Document section:
— begin —

Coca bush cultivation increases in Peru - coca monitoring survey for 2011

Photo: UNODC27 September 2012 - The cultivation of coca bush, which provides the raw material for cocaine, has increased by approximately 5.2 per cent in Peru [1], according to the national coca monitoring survey for 2011 presented today by UNODC and the Government of Peru. A new methodology has been applied to calculate the area under cultivation since 31 December 2011, producing a lower estimate at 62,500 hectares (ha) [2].

UNODC Representative in Peru Flavio Mirella, whose office has been producing the annual survey jointly with the Government of Peru since 1999, commended the constructive and cooperative spirit with which the Government of Peru had worked with UNODC.

In 2011, Government-led eradication of coca bush crops fell 14.5 per cent to 10,290 ha, down from 12,033 ha in 2010.  The total coca leaf output stood at around 131,300 tons of sun-dried coca leaf, up 4.3 per cent from the previous year. An estimated 9,000 tons of coca leaf is estimated to be used for traditional purposes, leaving 122,300 tons for the illegal markets.

About 50 per cent of coca bush crops in Peru were cultivated in the Ene and Apurimac Valley and Alto Huallaga, the country's largest coca-producing regions, where cultivation saw a slight increase of 1 per cent.  Given the overall increase in cultivation, this low rate can be explained by the extensive eradication efforts conducted in Alto Huallaga (59.1 per cent of total eradication in 2011).  However, cultivation was up by 40.4 per cent in northern Peru (Marañon, Putumayo and Bajo Amazonas), where no eradication campaigns were conducted.

— end —

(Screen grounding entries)

— begin —

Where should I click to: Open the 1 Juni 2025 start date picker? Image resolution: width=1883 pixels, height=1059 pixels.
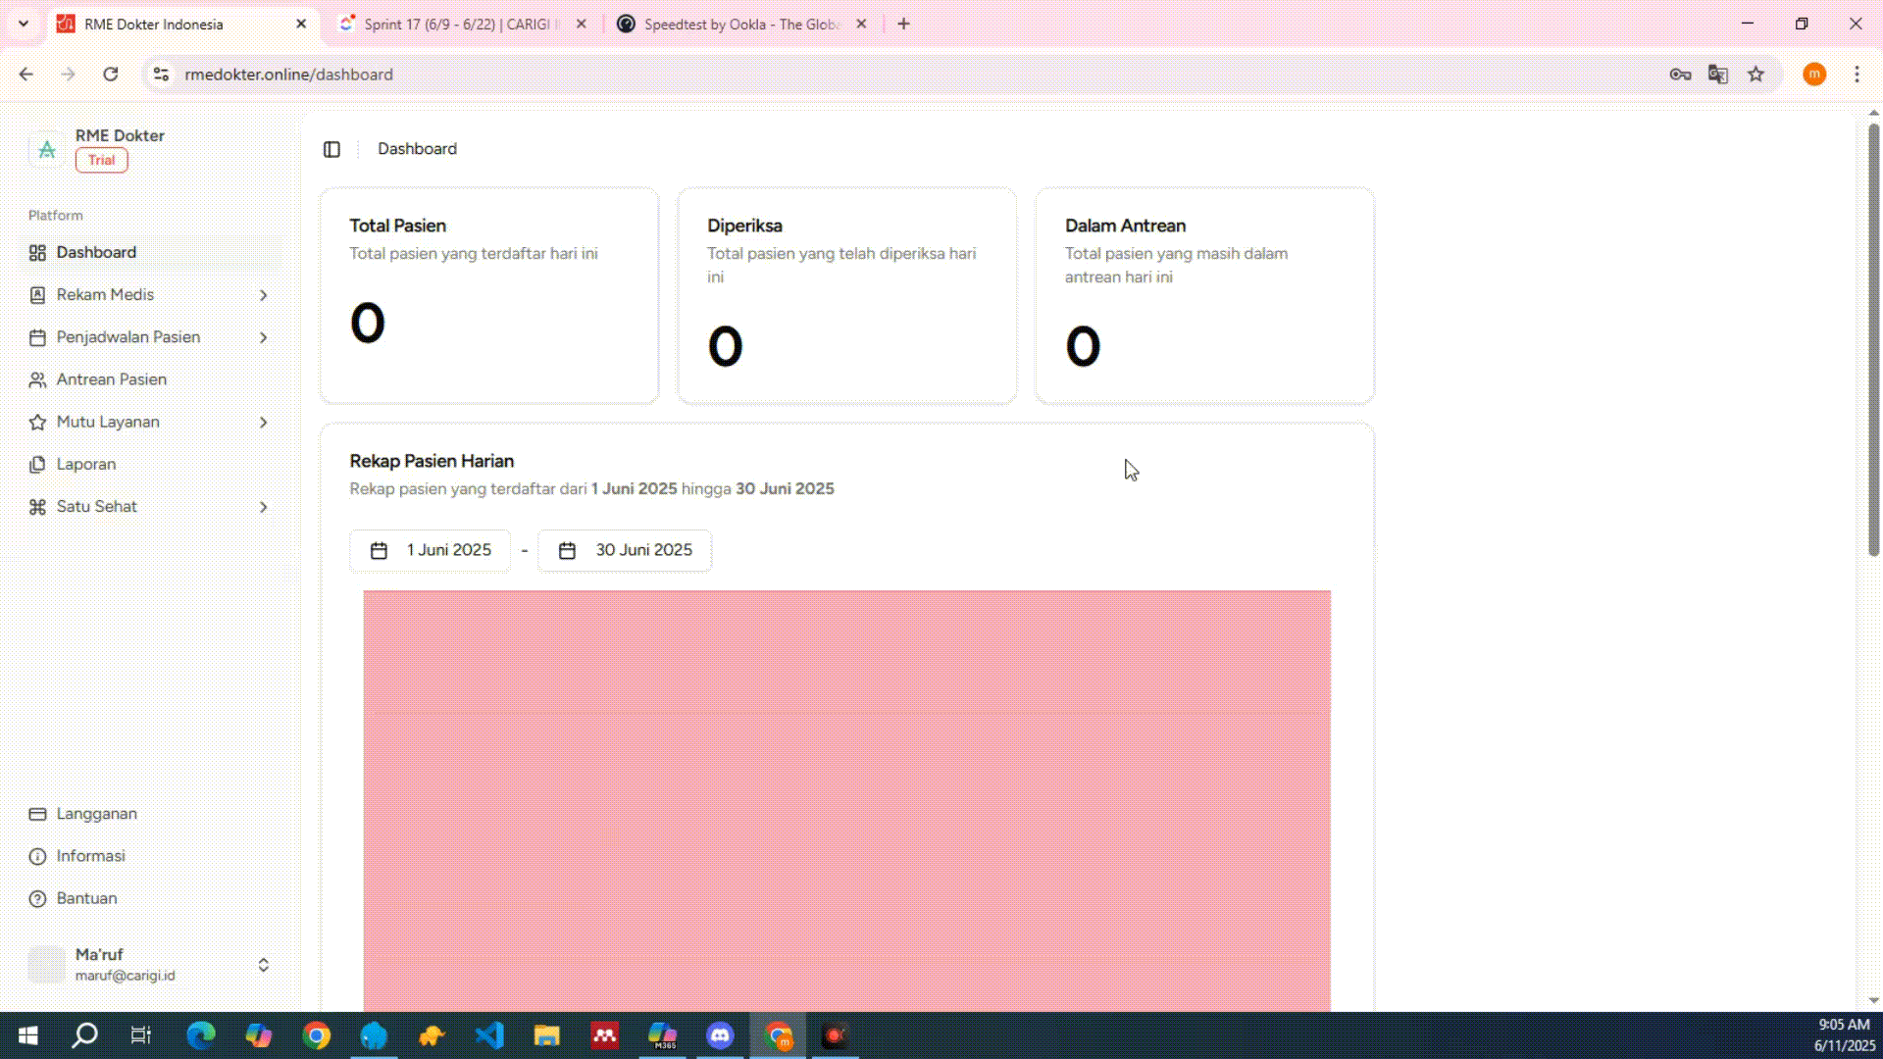[x=430, y=550]
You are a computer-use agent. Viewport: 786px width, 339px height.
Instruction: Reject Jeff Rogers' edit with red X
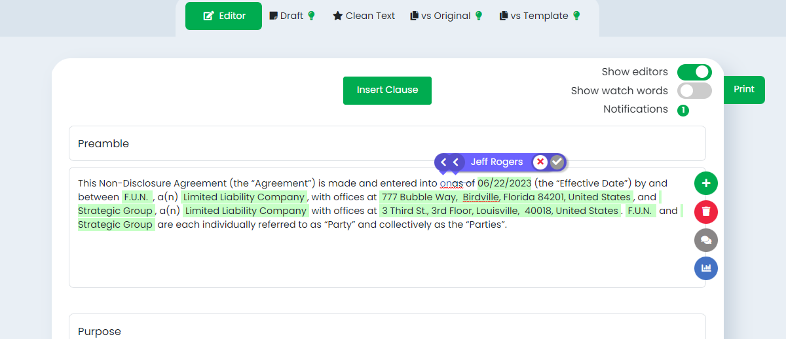pyautogui.click(x=540, y=162)
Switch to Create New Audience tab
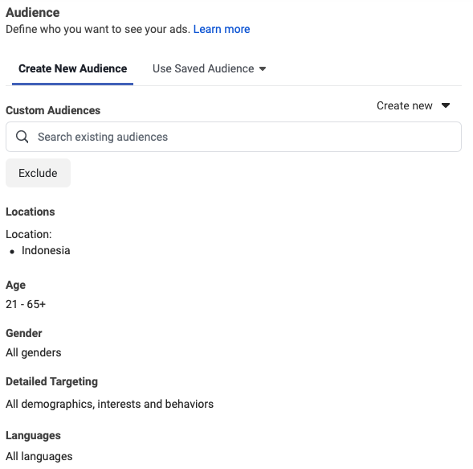Viewport: 473px width, 469px height. (x=73, y=68)
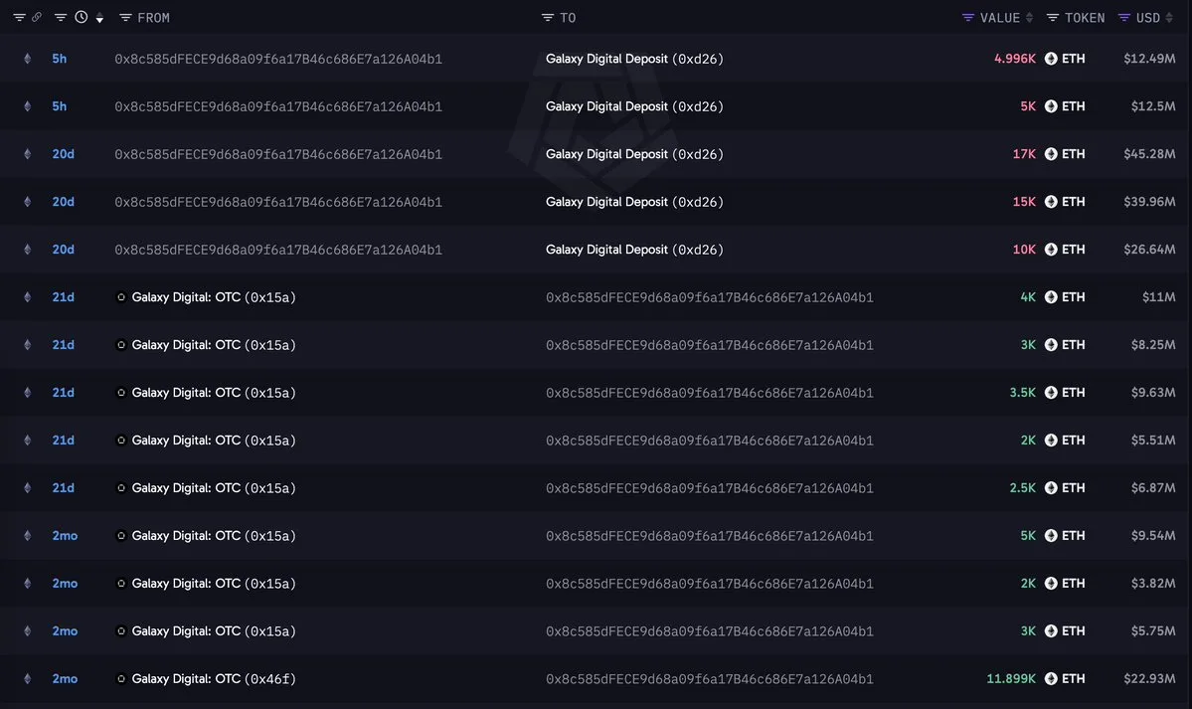Click the 5h timestamp of first transaction
The width and height of the screenshot is (1192, 709).
(x=60, y=59)
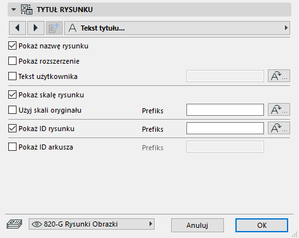Open the Tekst tytułu page dropdown

(x=177, y=28)
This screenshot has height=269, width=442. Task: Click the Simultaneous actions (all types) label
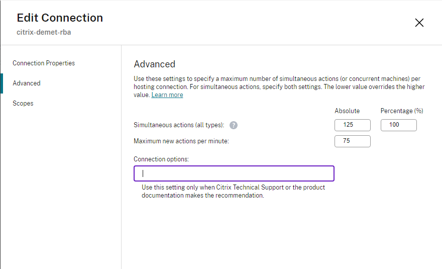click(x=179, y=126)
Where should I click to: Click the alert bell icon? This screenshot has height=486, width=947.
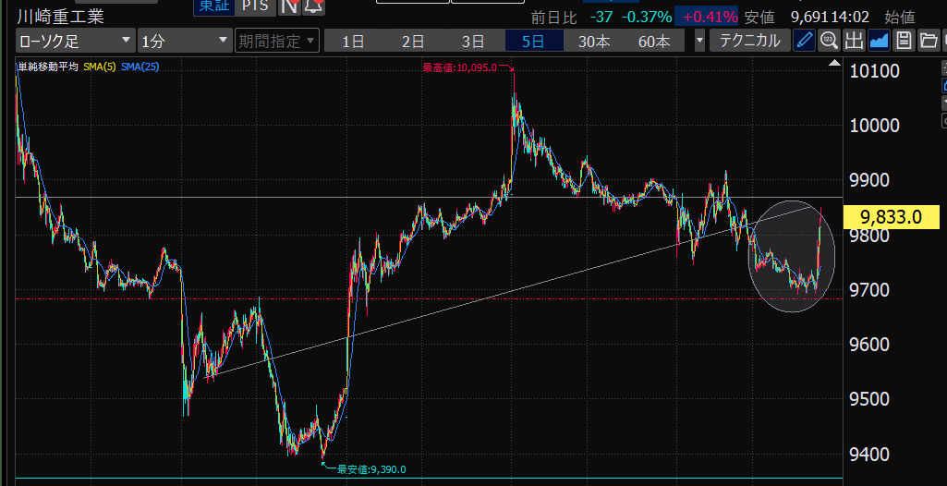(313, 6)
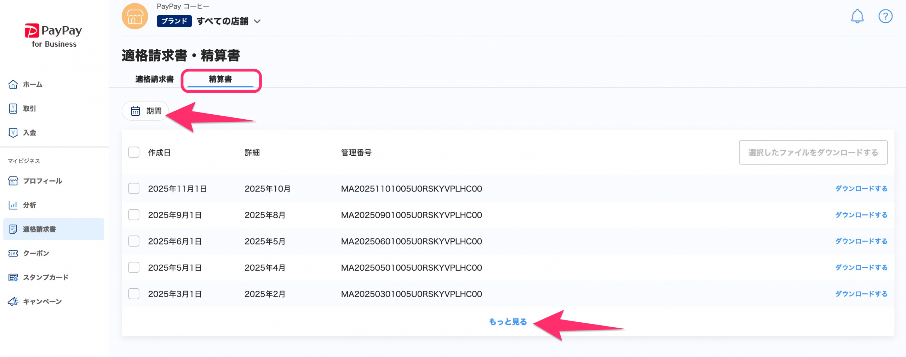
Task: Open the 入金 deposits sidebar icon
Action: 13,133
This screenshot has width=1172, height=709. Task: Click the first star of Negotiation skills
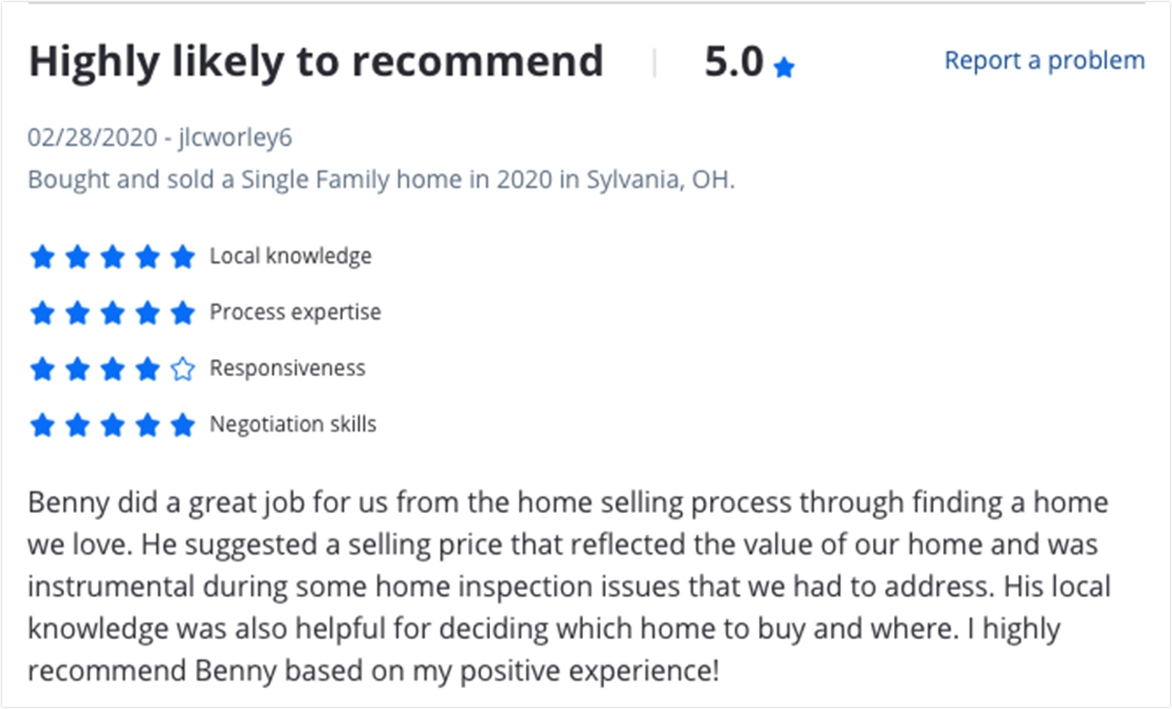tap(43, 425)
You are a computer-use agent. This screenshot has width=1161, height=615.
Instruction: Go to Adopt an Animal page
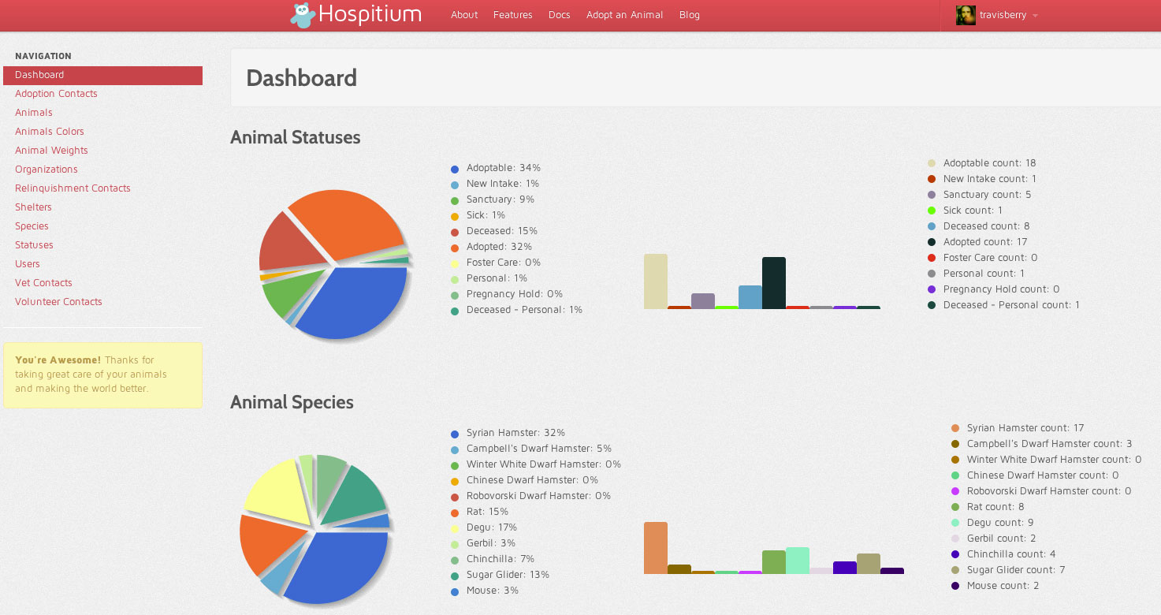(624, 15)
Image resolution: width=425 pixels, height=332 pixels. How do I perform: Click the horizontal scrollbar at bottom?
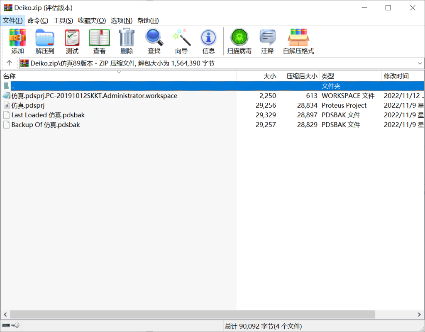point(192,315)
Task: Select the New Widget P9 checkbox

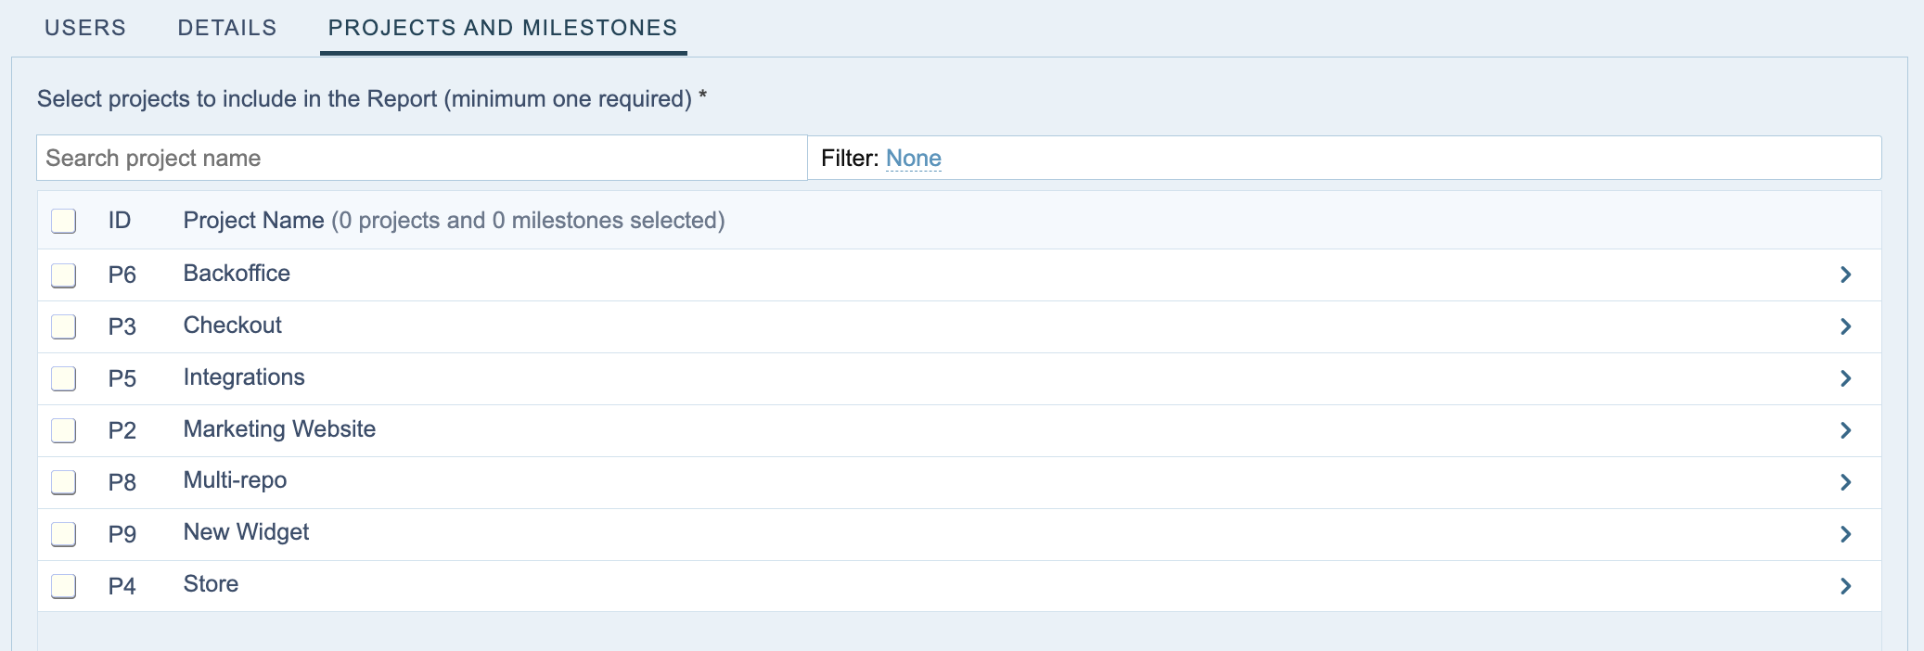Action: point(64,534)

— end —

Problems to work on:
[1] List every percentage figure that appears in the article on coca cultivation in Peru.
[2] Resume the article on coca bush cultivation in Peru, picking up after its final sentence.

Results for the exercise:
[1]
5.2 per cent
14.5 per cent
4.3 per cent
50 per cent
1 per cent
59.1 per cent
40.4 per cent

[2]
Farm-gate prices of coca leaf in 2011 reached average values of $3.3 per kilogram, an increase of 6.5 per cent compared to prices in 2010 ($3.1 per kg).  The lowest prices ($2.8 per kg) were registered in the Apurímac-Ene and Mantaro River Valley regions. The low prices there are probably due to a seasonal over-supply of the crop in a region where yields are exceeding the national level.

In coca-cultivating zones, cocaine fetched wholesale prices of $1,025 per kg, an increase of 8.2 per cent compared to the previous year ($947 per kg). In the capital, Lima, the wholesale price of cocaine increased by 50 per cent, but across the northern, eastern and southern borders of Peru prices rose by over 300 per cent.


[1]64,400 ha were detected in satellite images, representing an increase of 5.2 per cent compared to the estimated 61,200 ha cultivated in 2010.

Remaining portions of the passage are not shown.